Review: Predictors of a Good Response to Coronary Revascularization
HYPOTHESIS: stress-rest Tc-99m tetrofosmin myocardial perfusion imaging can provide useful information in regards to who will benefit from coronary revascularization using percutaneous coronary intervention (PCI).
BACKGROUND: Since the Courage Trial, there remains uncertainty over which patients should undergo coronary revascularization using percutaneous coronary intervention. In patients with stable angina, PCI has not been shown to be associated with a survival gain over optimum medical therapy. Furthermore, complications from PCI are associated with a risk of morbidity of about 0.25% and risk of mortality of about 0.20%.
RESEARCH OBJECTIVE: Stress-rest myocardial perfusion scintigraphy has important prognostic ability to predict mortality, but can it also help predict just who will show the greatest benefit from PCI? Does MPS help forecast who will show an improved exercise capacity after PCI? In the UK, what is the prevalence of inducible ischemia in those patients who undergo a PCI procedure?
PATIENTS: The patient population studied was selected from consecutive patients that were previously scheduled for an elective PCI after having a positive diagnostic angiogram. On average, the patients were 65 years-old, with the majority being male (86%) with stable angina (63%). About 25% of the patients also had diabetes mellitus.
METHODS: Research patients all underwent a stress-rest myocardial perfusion scan using a single-day, single-isotope protocol utilizing Tc-99m tetrofosmin. The nuclear scan was done within a month prior to the PCI procedure. As much as possible, treadmill stress testing rather than pharmacologic stress testing was performed. Their New York Heart Association functional status was assessed. Patients also filled out the Seattle Angina Questionnaire. All of the physicians doing the PCI procedures where unaware of the results of the stress-rest myocardial perfusion scan.
At about 6 months following the revascularization procedure, patients were re-evaluated. Functional status and clinical symptoms were assessed once again using the New York Heart Association scale and the Seattle Angina Questionnaire. A repeat treadmill stress ECG test was done if the patient had undergone a baseline treadmill stress test. The same protocol was utilized for both stress tests. Clinicians who performed the treadmill stress ECG test during the follow-up visit were blinded as to the results of the patient’s baseline treadmill test.

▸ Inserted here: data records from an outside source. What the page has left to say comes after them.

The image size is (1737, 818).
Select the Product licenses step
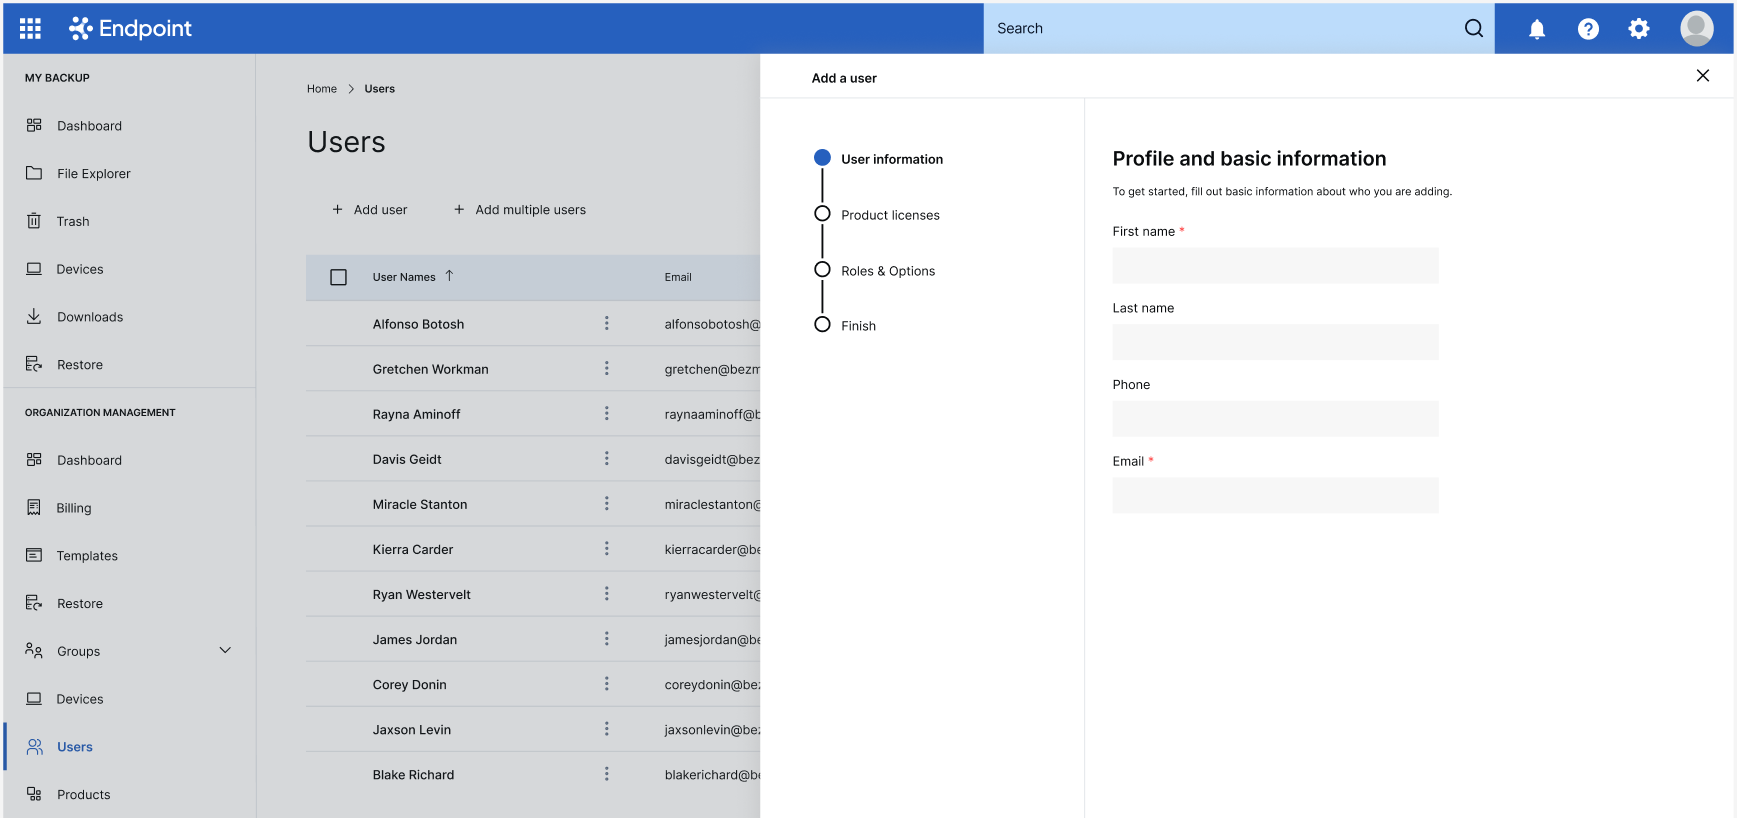click(889, 215)
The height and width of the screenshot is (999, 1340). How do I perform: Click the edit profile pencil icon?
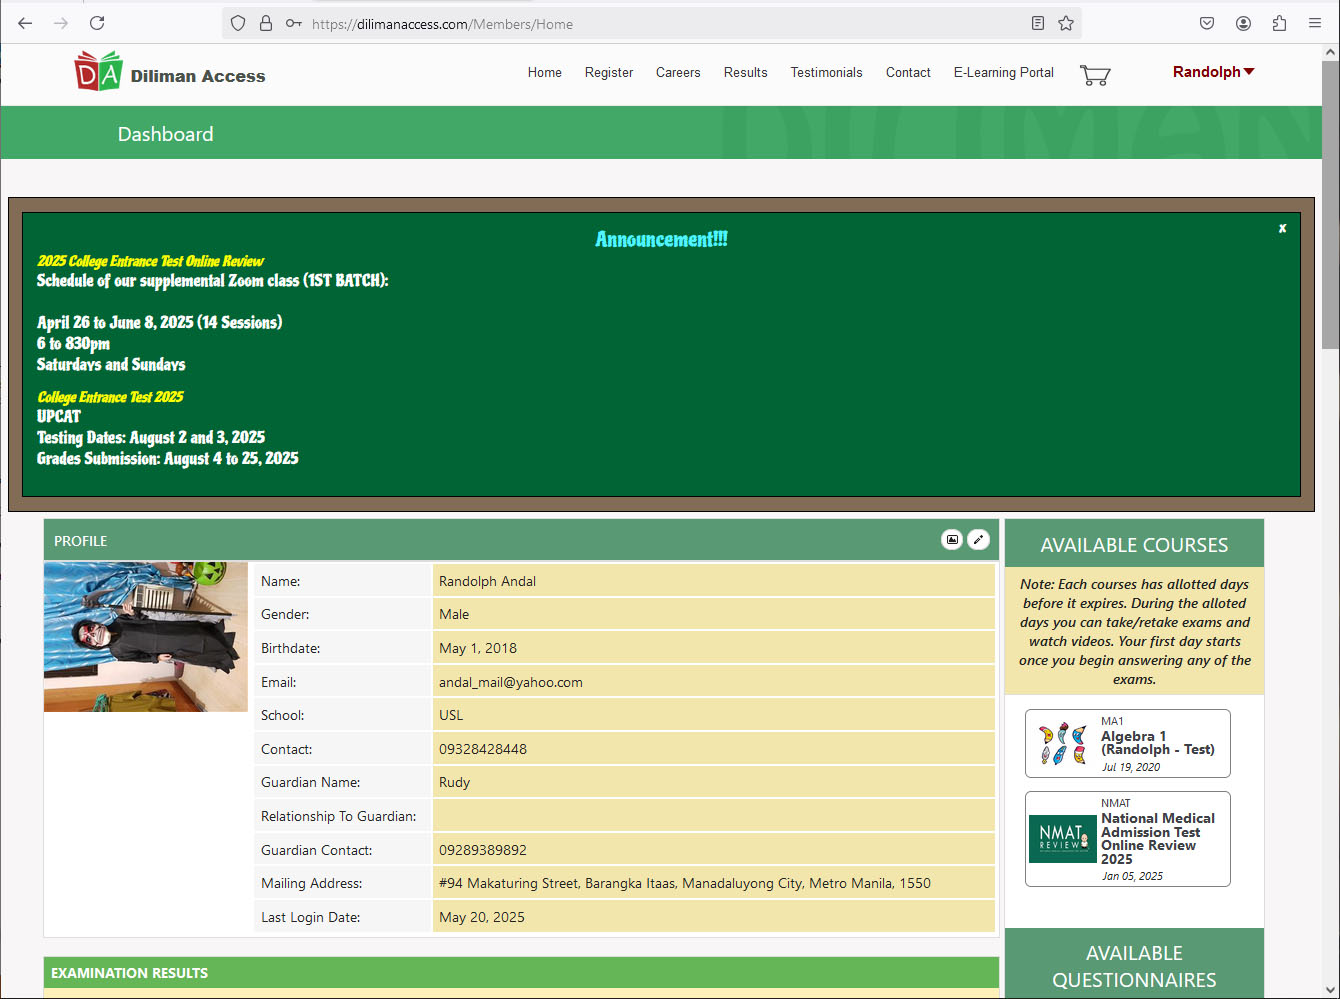click(978, 540)
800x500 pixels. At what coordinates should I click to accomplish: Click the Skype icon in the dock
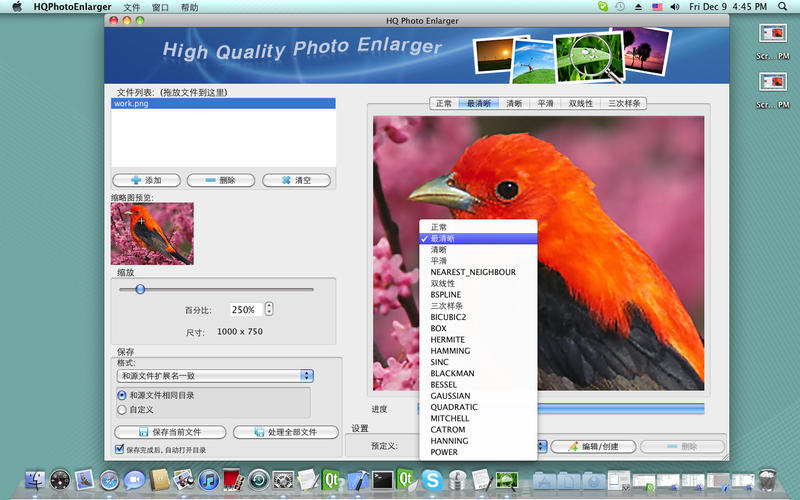[x=432, y=480]
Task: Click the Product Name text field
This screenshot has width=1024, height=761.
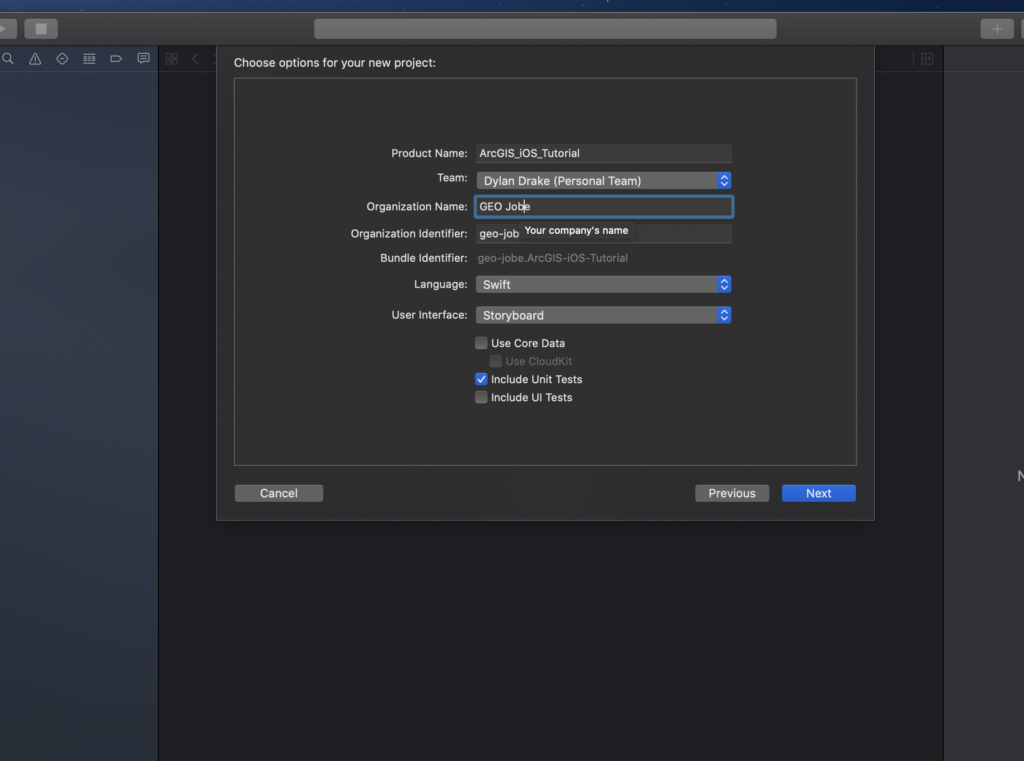Action: point(603,153)
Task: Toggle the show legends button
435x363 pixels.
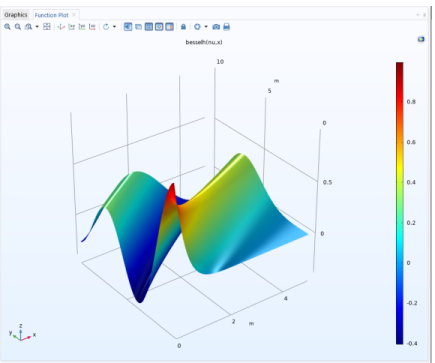Action: 169,27
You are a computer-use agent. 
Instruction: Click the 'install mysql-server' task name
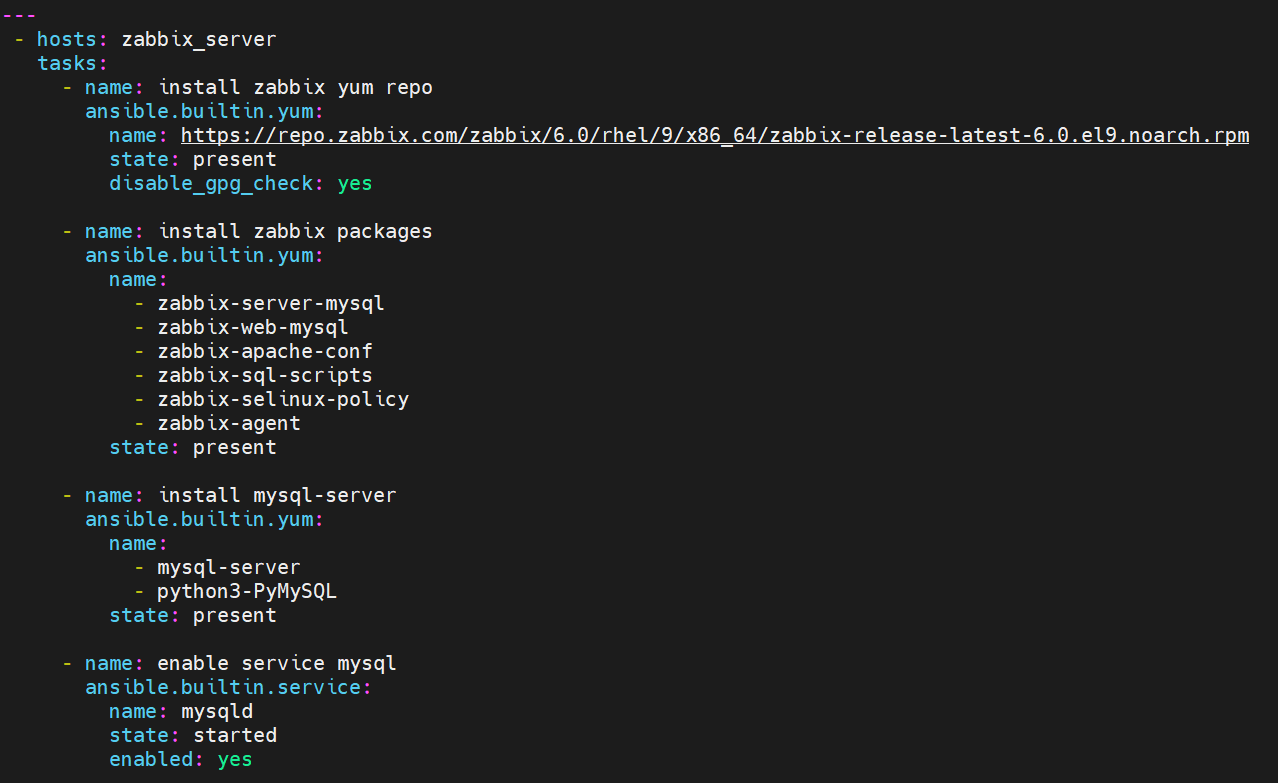pyautogui.click(x=278, y=496)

Scan images were evaluated quantitatively using the Cedars-Sinai AutoSPECT and AutoQuant programs. Semiquantitative analysis was performed using summed scoring with a 17 segment 5-point scale. There were two readers who looked at each patient study. The mean of the semiquantitative summed scores assigned by these two readers were used for statistical analysis.
RESULTS: There were 123 patients included in the study population. The treadmill exercise stress test was positive for evidence of inducible myocardial ischemia in 72%. The myocardial perfusion scan showed inducible hypoperfusion affecting greater than 10% of the myocardium in 20% of patients. The perfusion scan showed inducible hypoperfusion of 1% to 10% of the myocardium in 54% of the patients. The remaining 26% of patients had no reversible defects on perfusion scintigraphy.
Six months later at the follow-up evaluation, improvement was seen in the Seattle Angina Questionnaire and in exercise capacity. Looking at the entire patient population, the Seattle Angina Questionnaire physical limitation score improved from 66 to 75, which was highly statistically significant. Exercise capacity also showed a highly significant improvement, with the average exercise tolerance increasing from 7 to 9 METS. The New York Heart Association functional class, however, was unchanged in 62%, improved in 33%, and worse in 5%.
Univariate and multivariate predictors of improvement were then assessed. The independent predictors of improvement identified were male gender, limiting chest pain on baseline exercise testing, and the degree of inducible hypoperfusion on nuclear myocardial perfusion imaging. These were all statistically significant on both univariate and multivariate analyses.
CONCLUSION: Only 20% of patients undergoing percutaneous coronary intervention had inducible myocardial ischemia of 10% or greater. The combination of limiting chest pain with treadmill stress testing and significant reversible perfusion defects on perfusion scintigraphy help predict a large gain in improvement after revascularization.
ARTICLE: Does myocardial perfusion scintigraphy predict improvement in symptoms and exercise capacity following successful elective percutaneous coronary intervention? Al-Housni MB, Hutchings F, Dalby M, Dubowitz M, Grocott-Mason R, Ilsley CD, Mason M, Mitchell AG, Kelion AD.J Nucl Cardiol. 2009 Jul 9. [Epub ahead of print]. From the Department of Cardiology, Royal Brompton and Harefield NHS Foundation Trust, Harefield Hospital, Harefield, Middlesex, United Kingdom. Pubmed.